§ ACTIVITY
Reproduce all the data, character for character.

Saved entries:
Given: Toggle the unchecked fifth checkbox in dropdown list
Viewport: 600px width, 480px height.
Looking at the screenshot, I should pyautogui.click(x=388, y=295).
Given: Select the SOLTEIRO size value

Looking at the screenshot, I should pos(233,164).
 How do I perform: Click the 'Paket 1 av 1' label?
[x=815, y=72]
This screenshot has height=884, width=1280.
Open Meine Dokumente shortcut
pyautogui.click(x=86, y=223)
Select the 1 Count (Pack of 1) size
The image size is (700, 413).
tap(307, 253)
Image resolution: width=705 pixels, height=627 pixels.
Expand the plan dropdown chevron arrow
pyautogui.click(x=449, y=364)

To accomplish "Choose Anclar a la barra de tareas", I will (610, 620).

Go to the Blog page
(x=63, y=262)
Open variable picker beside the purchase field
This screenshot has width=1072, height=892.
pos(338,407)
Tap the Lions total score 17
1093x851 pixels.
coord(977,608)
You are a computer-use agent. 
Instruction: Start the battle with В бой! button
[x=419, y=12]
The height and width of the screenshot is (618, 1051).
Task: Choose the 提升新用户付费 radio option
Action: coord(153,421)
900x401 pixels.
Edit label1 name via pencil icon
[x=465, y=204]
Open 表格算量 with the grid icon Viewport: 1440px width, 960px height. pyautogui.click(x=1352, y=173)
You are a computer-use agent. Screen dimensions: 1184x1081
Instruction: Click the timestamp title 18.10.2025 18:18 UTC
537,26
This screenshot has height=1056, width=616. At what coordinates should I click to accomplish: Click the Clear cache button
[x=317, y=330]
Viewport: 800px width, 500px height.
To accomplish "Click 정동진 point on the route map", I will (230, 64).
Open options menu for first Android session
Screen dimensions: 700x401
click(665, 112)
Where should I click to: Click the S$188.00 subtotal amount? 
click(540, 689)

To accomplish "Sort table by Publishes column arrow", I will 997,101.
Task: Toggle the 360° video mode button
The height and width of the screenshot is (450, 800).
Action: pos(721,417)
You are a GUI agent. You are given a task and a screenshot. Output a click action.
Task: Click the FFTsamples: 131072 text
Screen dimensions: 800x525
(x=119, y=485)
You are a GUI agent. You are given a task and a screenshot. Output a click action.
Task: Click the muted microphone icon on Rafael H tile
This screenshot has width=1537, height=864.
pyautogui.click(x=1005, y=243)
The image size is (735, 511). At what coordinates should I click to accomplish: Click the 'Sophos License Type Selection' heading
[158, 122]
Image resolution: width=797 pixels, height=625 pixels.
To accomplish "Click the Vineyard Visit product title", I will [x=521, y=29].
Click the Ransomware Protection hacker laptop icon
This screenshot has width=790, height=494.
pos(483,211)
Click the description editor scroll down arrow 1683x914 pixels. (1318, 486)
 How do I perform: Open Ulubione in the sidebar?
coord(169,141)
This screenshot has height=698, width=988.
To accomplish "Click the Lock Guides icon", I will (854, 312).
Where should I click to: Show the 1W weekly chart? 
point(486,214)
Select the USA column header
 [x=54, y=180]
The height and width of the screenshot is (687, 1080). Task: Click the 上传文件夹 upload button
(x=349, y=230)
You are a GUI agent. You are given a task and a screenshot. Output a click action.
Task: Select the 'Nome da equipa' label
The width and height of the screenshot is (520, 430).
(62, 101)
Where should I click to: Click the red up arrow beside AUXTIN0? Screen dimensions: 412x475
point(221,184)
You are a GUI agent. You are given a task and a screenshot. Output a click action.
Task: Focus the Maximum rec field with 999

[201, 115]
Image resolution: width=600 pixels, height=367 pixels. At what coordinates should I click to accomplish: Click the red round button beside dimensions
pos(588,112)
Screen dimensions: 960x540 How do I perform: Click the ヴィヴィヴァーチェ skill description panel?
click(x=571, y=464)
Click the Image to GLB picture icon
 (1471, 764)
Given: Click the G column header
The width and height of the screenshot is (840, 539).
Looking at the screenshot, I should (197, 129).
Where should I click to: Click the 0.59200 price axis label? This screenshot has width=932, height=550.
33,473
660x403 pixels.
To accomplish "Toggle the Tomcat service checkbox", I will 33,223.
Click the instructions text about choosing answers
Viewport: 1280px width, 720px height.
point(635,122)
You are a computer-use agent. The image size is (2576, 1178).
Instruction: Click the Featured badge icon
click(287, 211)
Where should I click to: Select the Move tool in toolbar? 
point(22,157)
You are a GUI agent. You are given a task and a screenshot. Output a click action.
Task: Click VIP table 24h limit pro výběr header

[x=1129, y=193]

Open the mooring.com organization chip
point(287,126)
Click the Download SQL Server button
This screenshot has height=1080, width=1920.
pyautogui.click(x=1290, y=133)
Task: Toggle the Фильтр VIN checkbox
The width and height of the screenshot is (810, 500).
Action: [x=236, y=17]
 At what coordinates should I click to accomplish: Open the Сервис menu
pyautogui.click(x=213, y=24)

§ ANSWER TO THIS TASK
Given: Toggle the unchecked fifth checkbox in dropdown list
Viewport: 600px width, 480px height.
Looking at the screenshot, I should pyautogui.click(x=388, y=295).
Given: Select the SOLTEIRO size value

Looking at the screenshot, I should pos(233,164).
 How do I perform: Click the 'Paket 1 av 1' label?
[x=815, y=72]
This screenshot has height=884, width=1280.
Open Meine Dokumente shortcut
pyautogui.click(x=86, y=223)
Select the 1 Count (Pack of 1) size
The image size is (700, 413).
tap(307, 253)
Image resolution: width=705 pixels, height=627 pixels.
Expand the plan dropdown chevron arrow
pyautogui.click(x=449, y=364)

To accomplish "Choose Anclar a la barra de tareas", I will (610, 620).

Go to the Blog page
(x=63, y=262)
Open variable picker beside the purchase field
This screenshot has width=1072, height=892.
pos(338,407)
Tap the Lions total score 17
1093x851 pixels.
coord(977,608)
You are a computer-use agent. 
Instruction: Start the battle with В бой! button
[x=419, y=12]
The height and width of the screenshot is (618, 1051).
Task: Choose the 提升新用户付费 radio option
Action: coord(153,421)
900x401 pixels.
Edit label1 name via pencil icon
[x=465, y=204]
Open 表格算量 with the grid icon Viewport: 1440px width, 960px height. pyautogui.click(x=1352, y=173)
You are a computer-use agent. Screen dimensions: 1184x1081
Instruction: Click the timestamp title 18.10.2025 18:18 UTC
537,26
This screenshot has height=1056, width=616. At what coordinates should I click to accomplish: Click the Clear cache button
[x=317, y=330]
Viewport: 800px width, 500px height.
To accomplish "Click 정동진 point on the route map", I will (230, 64).
Open options menu for first Android session
Screen dimensions: 700x401
click(665, 112)
Where should I click to: Click the S$188.00 subtotal amount? 
click(540, 689)

To accomplish "Sort table by Publishes column arrow", I will 997,101.
Task: Toggle the 360° video mode button
The height and width of the screenshot is (450, 800).
Action: pos(721,417)
You are a GUI agent. You are given a task and a screenshot. Output a click action.
Task: Click the FFTsamples: 131072 text
Screen dimensions: 800x525
(x=119, y=485)
You are a GUI agent. You are given a task and a screenshot. Output a click action.
Task: Click the muted microphone icon on Rafael H tile
This screenshot has width=1537, height=864.
pyautogui.click(x=1005, y=243)
The image size is (735, 511). At what coordinates should I click to accomplish: Click the 'Sophos License Type Selection' heading
[158, 122]
Image resolution: width=797 pixels, height=625 pixels.
To accomplish "Click the Vineyard Visit product title", I will [x=521, y=29].
Click the Ransomware Protection hacker laptop icon
This screenshot has width=790, height=494.
pos(483,211)
Click the description editor scroll down arrow 1683x914 pixels. (1318, 486)
 How do I perform: Open Ulubione in the sidebar?
coord(169,141)
This screenshot has height=698, width=988.
To accomplish "Click the Lock Guides icon", I will (854, 312).
Where should I click to: Show the 1W weekly chart? 
point(486,214)
Select the USA column header
 [x=54, y=180]
The height and width of the screenshot is (687, 1080). Task: Click the 上传文件夹 upload button
(x=349, y=230)
You are a GUI agent. You are given a task and a screenshot. Output a click action.
Task: Select the 'Nome da equipa' label
The width and height of the screenshot is (520, 430).
(62, 101)
Where should I click to: Click the red up arrow beside AUXTIN0? Screen dimensions: 412x475
point(221,184)
You are a GUI agent. You are given a task and a screenshot. Output a click action.
Task: Focus the Maximum rec field with 999

[201, 115]
Image resolution: width=600 pixels, height=367 pixels. At what coordinates should I click to accomplish: Click the red round button beside dimensions
pos(588,112)
Screen dimensions: 960x540 How do I perform: Click the ヴィヴィヴァーチェ skill description panel?
click(x=571, y=464)
Click the Image to GLB picture icon
 (1471, 764)
Given: Click the G column header
The width and height of the screenshot is (840, 539).
Looking at the screenshot, I should (197, 129).
Where should I click to: Click the 0.59200 price axis label? This screenshot has width=932, height=550.
33,473
660x403 pixels.
To accomplish "Toggle the Tomcat service checkbox", I will 33,223.
Click the instructions text about choosing answers
Viewport: 1280px width, 720px height.
point(635,122)
You are a computer-use agent. The image size is (2576, 1178).
Instruction: Click the Featured badge icon
click(287, 211)
Where should I click to: Select the Move tool in toolbar? 
point(22,157)
You are a GUI agent. You are given a task and a screenshot. Output a click action.
Task: Click VIP table 24h limit pro výběr header

[x=1129, y=193]

Open the mooring.com organization chip
point(287,126)
Click the Download SQL Server button
This screenshot has height=1080, width=1920.
pyautogui.click(x=1290, y=133)
Task: Toggle the Фильтр VIN checkbox
The width and height of the screenshot is (810, 500).
Action: [x=236, y=17]
 At what coordinates should I click to accomplish: Open the Сервис menu
pyautogui.click(x=213, y=24)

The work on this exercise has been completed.